18 julio 2024

LA TÍA ANA, LA DE LOS LIBROS

Por Dany Gómez

Siempre sospeché que algunos actos de la tía Ana en su relación con nosotros, sus sobrinos, se concretaban con premeditación y alevosía, pero no tengo pruebas y la presunción de inocencia es sagrada. En nuestra cultura, discutir sobre este principio es perder el tiempo y el resultado es una conversación sin sentido. No tuvo hijos y todos los sobrinos que el Diablo puso en su vida fuimos beneficiarios silenciosos del modus operandi de la querida Ana.
 
Ana Natividad Mossi (18-07-1927 / 15-05-2003)
 
Ella gerenciaba una famosa juguetería, regalería y librería en Formosa. Ejercía una generosidad franciscana que los años me llevaron a asociarla con la vida de la mártir cristiana Santa Generosa de Ademuz, ejecutada por sicarios romanos el 17 de julio de 180, junto con cuatro cristianas y cinco cristianos por negarse a renunciar a la fe luego de que los matones del imperio los pillaron resguardando un baúl. El interrogatorio se centró en el contenido del cofre. Los santos respondieron que contenían “los libros santos y las cartas de san Pablo, un hombre justo”. Este arcón bien podría parecerse a otra caja fuerte famosa: la del pirata Billy Bones, personaje de la novela La isla del tesoro, de Robert Louis Stevenson.

Mucho antes de mi nacimiento la tía Ana inundaba con libros y revistas de toda clase la casa familiar. Información de amplio espectro estaban a nuestro alcance. Estas maniobras de Anita fueron el origen de la catástrofe en la que me vi envuelto por el resto de mi vida. Nunca pude pulverizar mis sospechas fogoneadas por imágenes mentales que me mostraban que el negocio de la venta de best-sellers era la pantalla para disimular la presencia de pulcros volúmenes cuyas tapas, lomos y contratapas son el disfraz que protege las páginas en las que moran oscuras historias y personajes organizando emboscadas a los lectores despreocupados, apacibles y curiosos. Son actos perpetrados por siniestros escritores cuyas notables y, en muchos casos, espectacularmente famosas vidas, son aterradores ejemplos de naufragio, impudicia, perversión, desenfreno; inescrupulosas colecciones de canalladas inclasificables, que lentamente y con una efectividad que sería envidiada hasta por el bibliopirómano y a la vez ladrón de libros Montag, habitante de la novela Fahrenheit 451, de Ray Bradbury; me puso en el inframundo de los libros.

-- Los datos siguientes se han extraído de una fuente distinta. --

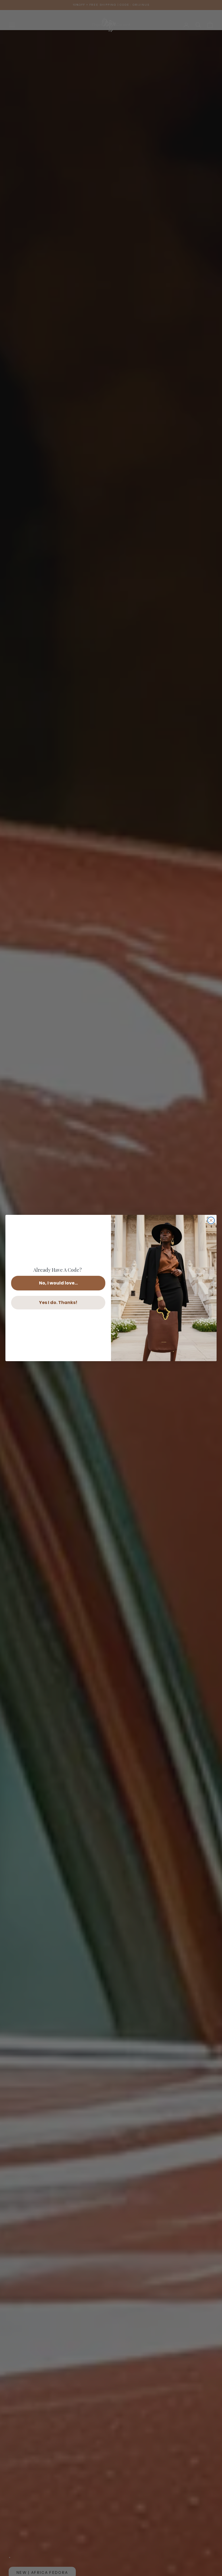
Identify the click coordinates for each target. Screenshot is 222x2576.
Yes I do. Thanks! (58, 1302)
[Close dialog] (211, 1220)
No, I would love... (58, 1283)
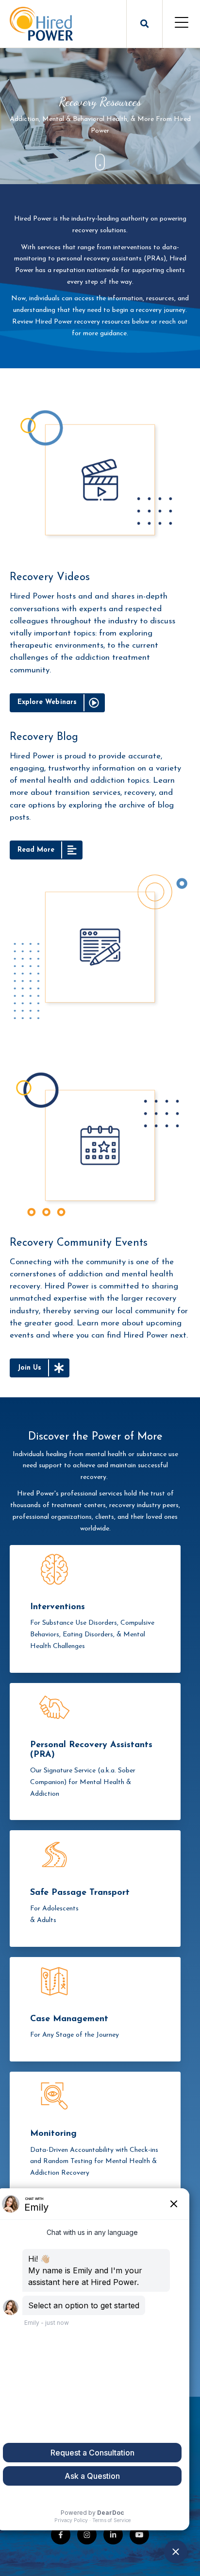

La librería, a su vez, estaba celosamente mantenida en la retaguardia de los negocios de la tía Ana. Era el bosque Turgal, el mismo que confirmó que no todo eran maravillas en el país de Alicia. Este cúmulo de árboles y otras criaturas estaba disimulado por una regalería y una juguetería. Esta Santísima Trinidad comercial era una perfecta pantalla para meter libros en nuestra vida, en pensados operativos que luego de varios años los vi similares a la experiencia del antropólogo contrabandista Carlos Castaneda, autor de unos cuantos libros, cuyo crimen fue descubierto por su entrevistado, Juan Matus, un chamán tolteca mexicano que compartió con el arrogante escritor –ahora devenido en discípulo del brujo– un plato cuyos ingredientes eran conocimiento y religiosidad implacables, trastornando para siempre la vida del pulcro diplomado en una universidad yanqui.

 No todo lo que se recibía en la librería era de editoriales como Emecé, Grijalbo, Vergara o El Ateneo. En las cajas siempre había otras cosas debajo de los libros destinados a adornar la vidriera. Hacia los 17 años yo estaba casi convencido de que la tía Ana organizaba los operativos de apertura de las encomiendas que enviaban las editoriales en mi presencia. La duda agita la calificación de sospechosa a la tía Ana. Así fue como me llevaron por delante hechos delictivos cuyas escenas de los crímenes eran los libros escritos por gentuza como Sabato, Arlt, Sarmiento, Lovecraft, Kafka, Rimbaud, Baudelaire, Poe, Castaneda, Dostoyevski, Artaud, Gurdjieff, Burroughs, Bukowski, Kerouac, Toffler, García Márquez y unos cuantos más de los que no puedo alejarme por más que lo intente.